▶ AIM:
Arrange the material as a Markdown table with the columns Row and Line, starting at the line that contains "Image resolution: width=392" and continuing through the end of the material. Leave out blank lines and pictures.

(Text and item location entries)
════════════════
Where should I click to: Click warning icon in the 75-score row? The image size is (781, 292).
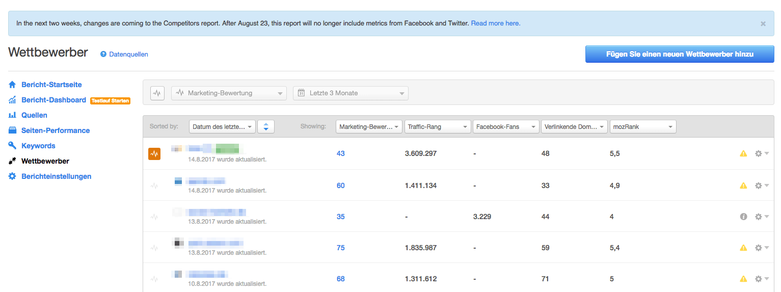pos(743,248)
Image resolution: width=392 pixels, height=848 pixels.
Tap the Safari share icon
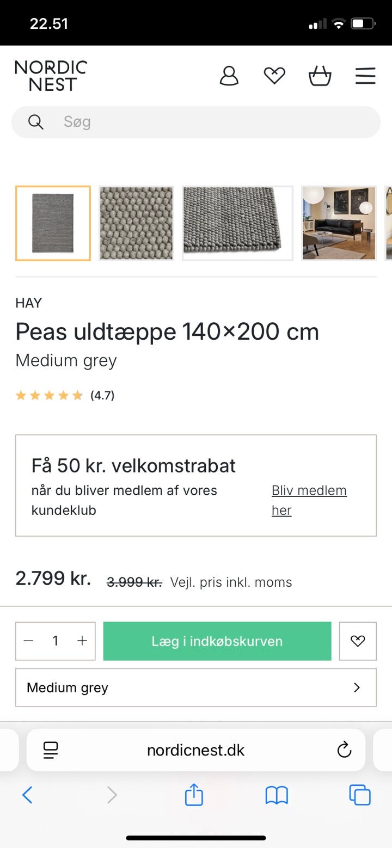tap(194, 796)
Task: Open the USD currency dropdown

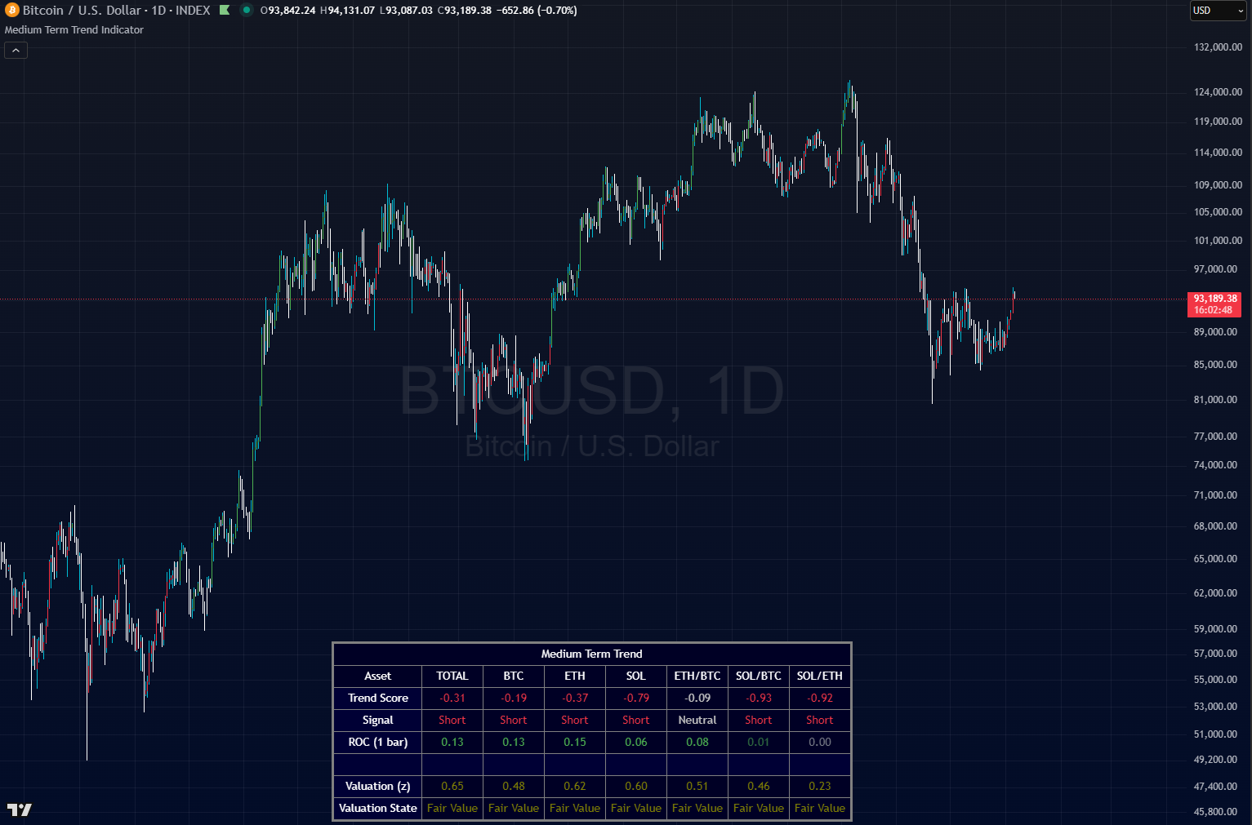Action: (1216, 11)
════════════════
▶ WRITTEN ANSWER:
| Row | Line |
|---|---|
| 1 | Image resolution: width=392 pixels, height=848 pixels. |
| 2 | Tap the Safari share icon |
| 3 | tap(194, 796) |
| 4 | Task: Open the USD currency dropdown |
| 5 | Action: (1216, 11) |